=== Reading passage ===
On Jan. 3, 2020, The Detroit Free Press published my guest column on Michigan’s discriminatory and restrictive adoption records law that denies Michigan’s adoptees legal access to their original birth records, except by overcoming restrictive barriers.
In my adoptive sister’s case, she falls in the 35-year period, between 1945 and 1980, for which the state statutes have almost impossible barriers for an adoptee to overcome to get what is theirs as a legal and human right. My sister, who is seriously ill and bedridden in a skilled nursing home, will likely die in the near future without knowing her biological kin, her biological parents, and her ancestral past.
This unfortunate outcome is intentional. In fact, this scenario was the design of those who created Michigan’s biased law that is zealously enforced by Michigan’s vital records guardians at the Michigan Department of Health and Human Services.
My sister and I both were born in these post-World War II boom years of adoption, that saw nearly 3 million adoptees separated from their biological kin through the U.S. adoption system.
It is no coincidence that Michigan’s lawmakers adopted the most restrictive rules for adoptees in this cohort, because records secrecy continues to hide from the public how widespread and systemic that system was in the United States, impacting literally millions of Americans.
My book on my own experience challenging this discriminatory records-keeping system details how adoption history has been hidden, preventing adoptees from knowing themselves and their past and the public from knowing the truth about the many players who promoted this system for decades.
Author note: The guest column published by The Detroit Free Press has slight changes from the original I submitted, without changing the substance of the submitted column.
Rudy,
I am sorry to hear of your sister’s health and dilemma.
I too was adopted in 1967 and was reunited with my birth mother last January, luckily navigating the confidential intermediary system. You described the Michigan system as byzantine and an accurate description it is. One of the oddest pieces in this process was answering the Adult Adoptee Self Report Form which asked of all things, “Did you have childhood fantasies about the birth mother or birth father?” There is no fantasy that I was removed from my mother and father and my extended family.
This system, while intended for a good solution, has created vastly worse outcomes. My case is that my birth father was never told of my birth, which is contrary to the story told to me by the adoption agency. He passed away three years ago, both of us never granted our time together.
It did not need to be this way.
Keep up the good work.

=== Supplied material ===
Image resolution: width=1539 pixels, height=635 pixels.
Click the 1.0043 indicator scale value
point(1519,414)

* * *

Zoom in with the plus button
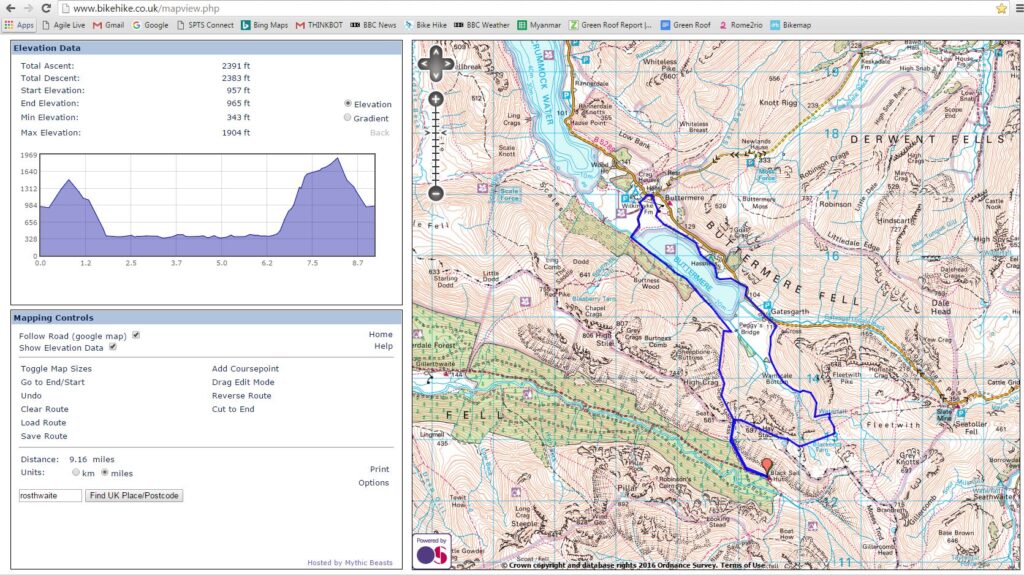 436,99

=== Brief 1 ===
From the text on Michigan's adoption records law, list everything that the author's sister is expected to die without knowing.
=== Brief 2 ===
State whether each statement agrees with the text on Michigan's adoption records law. Support each yes or no with the exact deciding words from the text.
(a) The author's sister is in a skilled nursing home.
(b) The writer of the reply addressed to Rudy says the birth father was told of the birth.
(c) The published column changed the substance of the column the author submitted.
=== Brief 3 ===
Answer these questions from the text on Michigan's adoption records law.
(a) In what year was the writer of the reply addressed to Rudy adopted?
(b) Which department's vital records guardians enforce the law?
(c) About how many adoptees were separated from their biological kin in the post-World War II boom years?

=== Answer section 1 ===
Her biological kin
Her biological parents
Her ancestral past

=== Answer section 2 ===
(a) Yes: "seriously ill and bedridden in a skilled nursing home"
(b) No: "my birth father was never told of my birth"
(c) No: "without changing the substance of the submitted column"

=== Answer section 3 ===
(a) 1967
(b) The Michigan Department of Health and Human Services
(c) Nearly 3 million